Criar uma lenda a brincar: editorial de ratos e baratas [85/86-3], Guilherme Berjano Valente

Texto de Guilherme Berjano Valente. Revisão de João N. S. Almeida e Marisa Pacheco.

São milhares. De cada vez que lá entro oiço todo o seu patinhar; sou incapaz de me sentar e de respirar por mais do que um segundo sem que aquelas favolas repudiantes me façam desejar o isolamento repetido ciclicamente por volta do segundo semestre, mas sem tantas perdas mortais. Elas são tão estaladiças e dançam e cantam e mostram-se com as suas antenas miradas em nós, sentados numa cadeira de porcelana, com um buraco para evacuar todos os nossos excrementos naturais. Ainda, aqui sentado, chegou outra amiga de antenas, e o moço das favolas já dança com outro amigo peludo. Não sei mais quanto tempo aguento neste cubículo; penso que vou ser devorado. Saio a correr e grito desalmadamente: – São só baratas e ratos!

Criámos uma lenda com base em algo que é verdadeiro: a existência de baratas e ratos na nossa faculdade. Proponho que tal foi deveras exagerado, contudo, ninguém se sinta ofendido caso tenha feito o que aqui digo (hiperbolizar a situação animal): isto não é de todo mau. Caros leitores, creio que esta lenda pode ser um emblema, um orgulho e um motivo de poder perante todas as outras faculdades que desprezam as Humanidades como área do saber.
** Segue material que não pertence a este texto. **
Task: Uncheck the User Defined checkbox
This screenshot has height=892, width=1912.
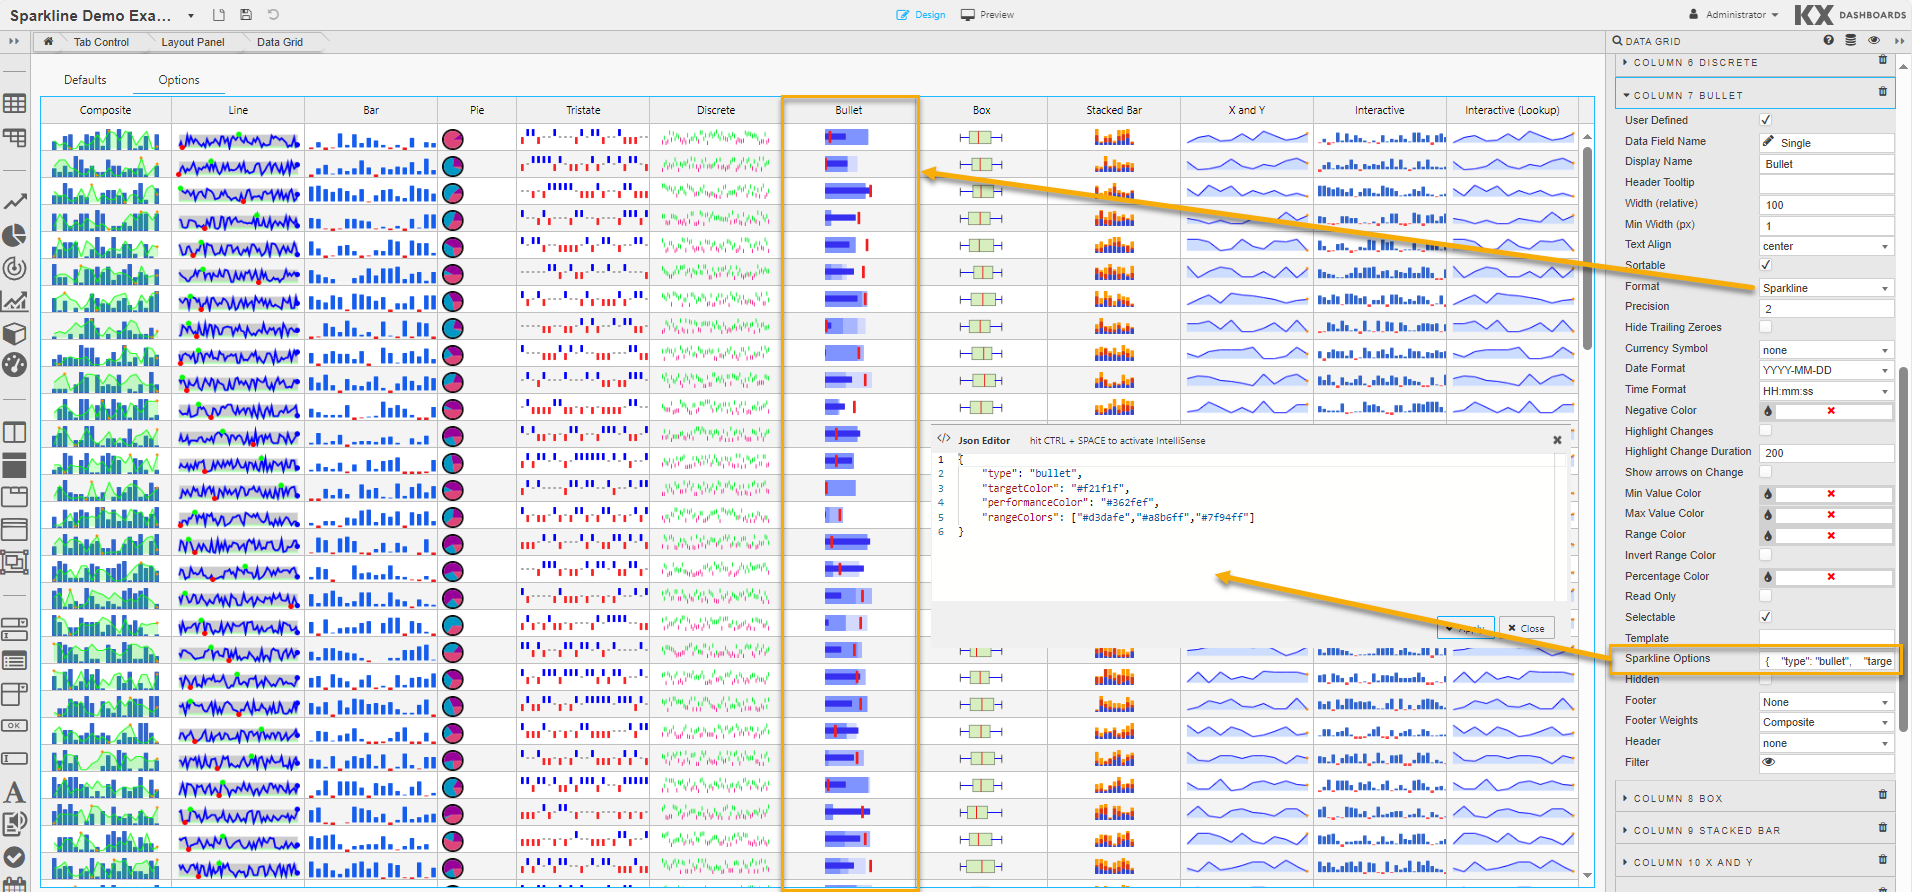Action: coord(1765,120)

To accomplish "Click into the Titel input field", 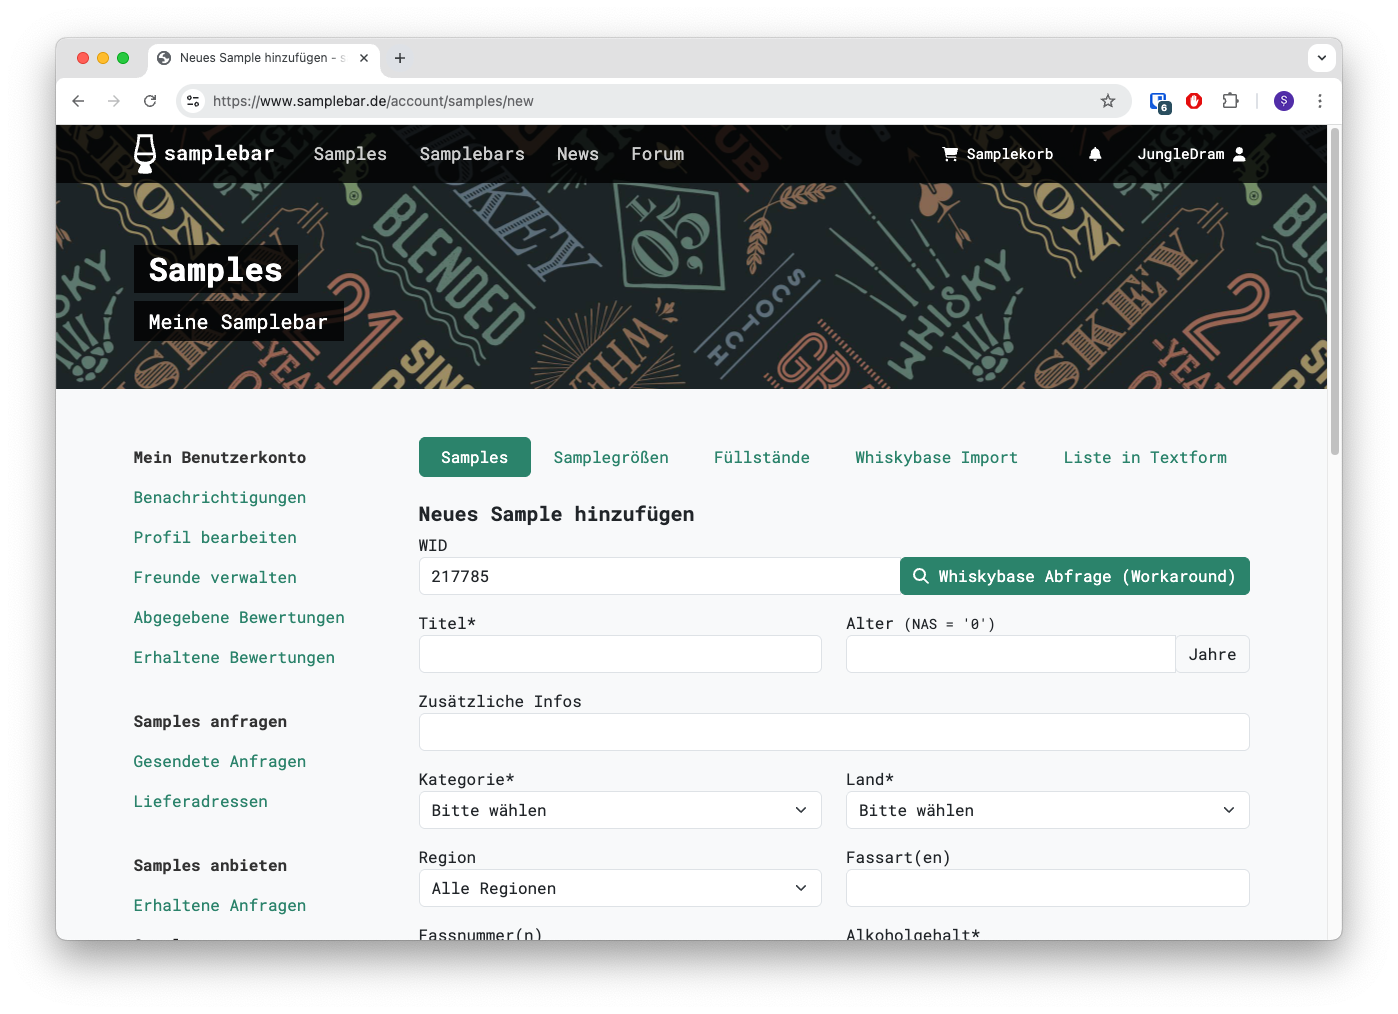I will (x=620, y=654).
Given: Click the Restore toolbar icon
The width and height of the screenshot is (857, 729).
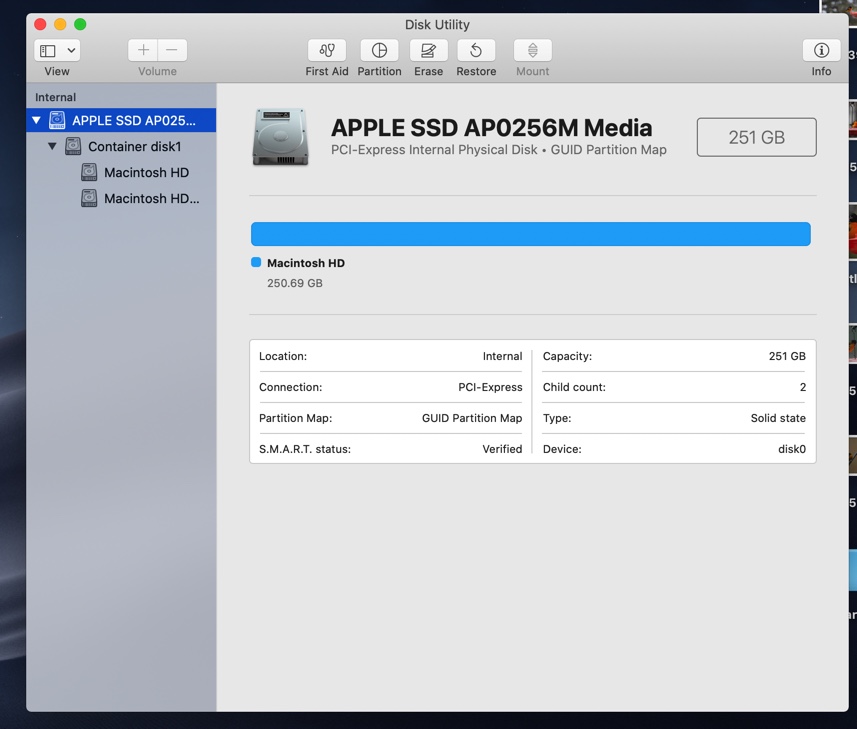Looking at the screenshot, I should pos(476,50).
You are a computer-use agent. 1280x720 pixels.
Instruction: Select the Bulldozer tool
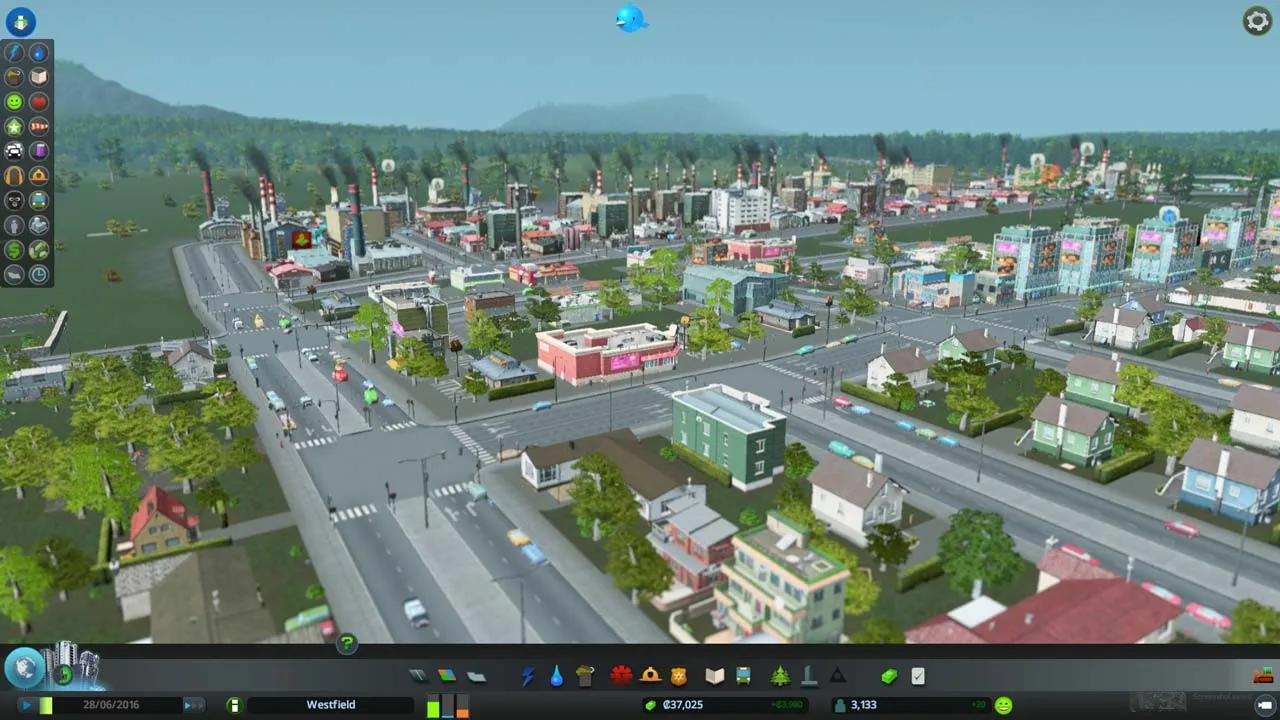coord(1262,676)
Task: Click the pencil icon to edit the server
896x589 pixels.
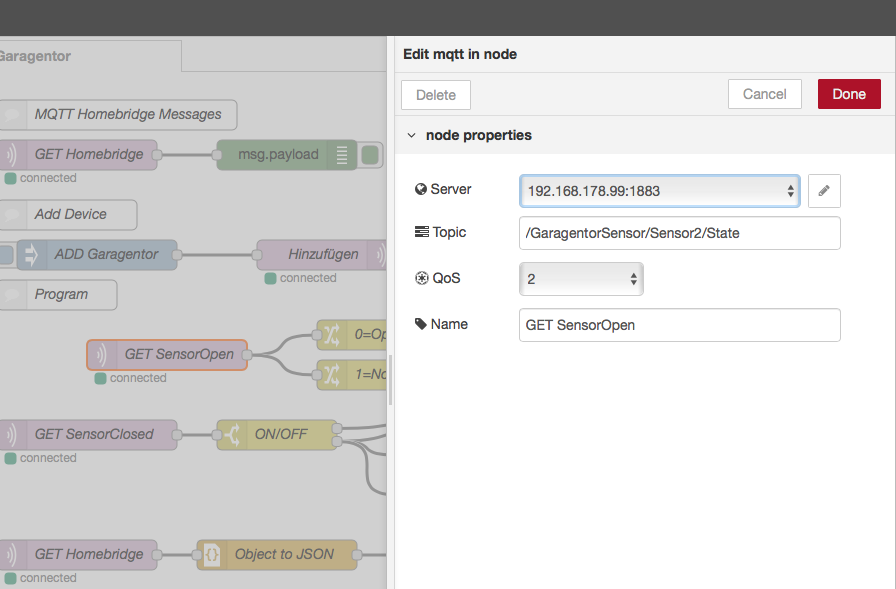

Saliento desde já o facto de sermos tão interessantes que todos os bichos detestados, como que estereótipo social, se foram aproveitando e ganhando poder nas nossas casas-de-banho, corredores, e zonas exteriores, de modo a poderem aprender e desgostar do melhor de que a poesia tem para dar (o que digo é honesto e não uma desonra para com a literatura, a história e a filosofia; somos tão interessantes que até os que mais desprezamos se sentem na obrigação de perceberem um pouco do que estudamos, arriscando-se no nosso mundo humano, e confrontando-se com olhares de nojo). Sigo, dizendo, que se na nossa faculdade a praxe não tem tanta adesão quanto nas outras instituições de ensino superior, enganam-se; que história é essa de se ser ofendido para se ser integrado, de ir a festas e convívios ao final da tarde, trajado; nada disso: estudante de honra traja só depois de se ter deparado com um destes seres asquerosos; daí vermos tão poucos a vangloriarem o preto com branco nos nossos corredores. Gozo, sim, gozo: não foram poucos os que se deparam com espécies com as quais não simpatizamos, no entanto, o preço de uma vestimenta dedicada a um só tempo universitário, por muito bonito que seja o seu significado, o estudante, como espécie mais rara do que baratas, está sempre de carteira vazia, e dificilmente o pode adquirir.

​Começo um novo parágrafo por me parecer que o outro já está comprido. Neste preciso momento, depois de tal ênfase dado em redes sociais sobre a nossa fauna, sinto que seria uma desilusão para qualquer caloiro, visitante da instituição, ou apenas explorador curioso pronto para estudar este nosso ecossistema, chegar àquela bela entrada, onde ao olhar para a esquerda vê o maior ser imaginativo, Dom Quixote, acompanhado por aquele mandrião realista, Sancho Pança, e ter alguém a dizer-lhes que nunca mais se viu um rato a ler Camus, sentado, perto do Anfiteatro I. 

​Há os exagerados, há os realistas e, para terminar, os negacionistas. Considero-me parte do segundo grupo e não falarei por um todo, mas por mim, neste pedaço de palavras. Sou testemunha de vida animal estrangeira a uma faculdade; deambulo por corredores a quem tenho imenso carinho. Considero que muitos dos comentários feitos foram exagerados devido àquilo que tenho escrito: a existência de baratas e ratos tornou-se parte integrante da cultura estudantil da Faculdade de Letras; passou a ser uma piada, que por vezes foi levada a um extremo e outras vezes foi negada; é de tal modo recorrente ouvir alguém a referenciar estes bichos, quanto a não os vermos. Pareceu-se que temos testemunhos sempre bastante absolutistas: “O edifício está infestado! São mais do que os alunos e vamos ser capturados!” e “Nunca vi nada! E vocês devem é estar todos a inventar…”. É deveras cómico repararmos como, até num assunto de bastante irrelevância o ser humano demonstra a sua capacidade para se situar em polos opostos criados por uma binaríce (termo criado para descrever a tendência de as pessoas porem tudo em duas posições possíveis, de um determinado assunto), que nos está inerente.

Há ratos e baratas. Não vamos ser tomados pelos mesmos.